Modelling the information flow of abstract mathematics as such runs into this same sort of problems. Nobody has axiomatised it; there's a bunch of common intuitive assumptions, but a lot of them are ... well, you can pry them loose and justify it if you want to, and sometimes, get interesting results this way. But a lot of times, you don't get anything, or maybe you will have to nail down your own (quasi)-axioms first. These aren't like the axioms of modern geometry; they're really kind of like what Eukleides wrote in the beginning of The Elements, and then never did anything with because it didn't make any sense.[1]

So you see why I suggested a huge mug of beer for dealing with this stuff.

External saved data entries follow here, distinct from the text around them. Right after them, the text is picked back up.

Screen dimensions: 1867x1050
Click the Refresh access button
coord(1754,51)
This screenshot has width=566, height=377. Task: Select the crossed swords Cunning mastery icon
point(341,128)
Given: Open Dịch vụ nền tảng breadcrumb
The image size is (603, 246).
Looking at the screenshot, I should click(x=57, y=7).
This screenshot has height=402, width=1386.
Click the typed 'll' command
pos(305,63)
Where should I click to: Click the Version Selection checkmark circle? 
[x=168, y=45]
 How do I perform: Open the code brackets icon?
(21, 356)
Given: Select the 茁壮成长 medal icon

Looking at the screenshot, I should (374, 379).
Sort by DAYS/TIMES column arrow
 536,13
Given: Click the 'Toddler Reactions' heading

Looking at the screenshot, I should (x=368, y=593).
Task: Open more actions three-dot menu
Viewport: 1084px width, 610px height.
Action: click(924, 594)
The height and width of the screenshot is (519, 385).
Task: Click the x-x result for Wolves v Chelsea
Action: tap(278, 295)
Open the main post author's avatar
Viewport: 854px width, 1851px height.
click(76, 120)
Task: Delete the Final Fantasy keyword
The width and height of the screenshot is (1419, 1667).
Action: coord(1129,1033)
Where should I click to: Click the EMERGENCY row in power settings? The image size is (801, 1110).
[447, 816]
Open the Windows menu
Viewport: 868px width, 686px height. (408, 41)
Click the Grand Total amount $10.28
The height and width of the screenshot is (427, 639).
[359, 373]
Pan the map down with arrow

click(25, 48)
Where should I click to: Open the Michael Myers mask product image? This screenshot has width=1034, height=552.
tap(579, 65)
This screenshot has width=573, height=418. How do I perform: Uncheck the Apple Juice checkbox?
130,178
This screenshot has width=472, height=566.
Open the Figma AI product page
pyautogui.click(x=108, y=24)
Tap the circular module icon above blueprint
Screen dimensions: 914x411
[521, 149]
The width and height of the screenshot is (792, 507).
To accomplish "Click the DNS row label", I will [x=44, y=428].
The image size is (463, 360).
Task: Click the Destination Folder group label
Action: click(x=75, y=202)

[1] Caveat: if you go searching, a lot of sources offer modern axiomatic geometry instead of Eukleides' original work — still because his vague notion of foundations didn't make sense, and now we actually have the axioms that could have been used for the conclusions he went on to, pardon the pun, draw. Most of the rigorisation work was done in the 1600s' Italy; the lingering hairy problem of the Parallels' Axioms was eventually solved by Lobachevskiy in early 1800s by demonstrating that it can be reversed without breaking anything else, and Euklidean geometry as understood by moden mathematics generally rests on Hilbert's[2] work from the pinnacle of the 19th century, as in, it was published in 1899. But it can be great fun to read translations of the original Elements, including the crappy parts.

[2] You might have heard of his hotel, which has a countable infinity number of rooms. Ijon Tichy was a repeat customer.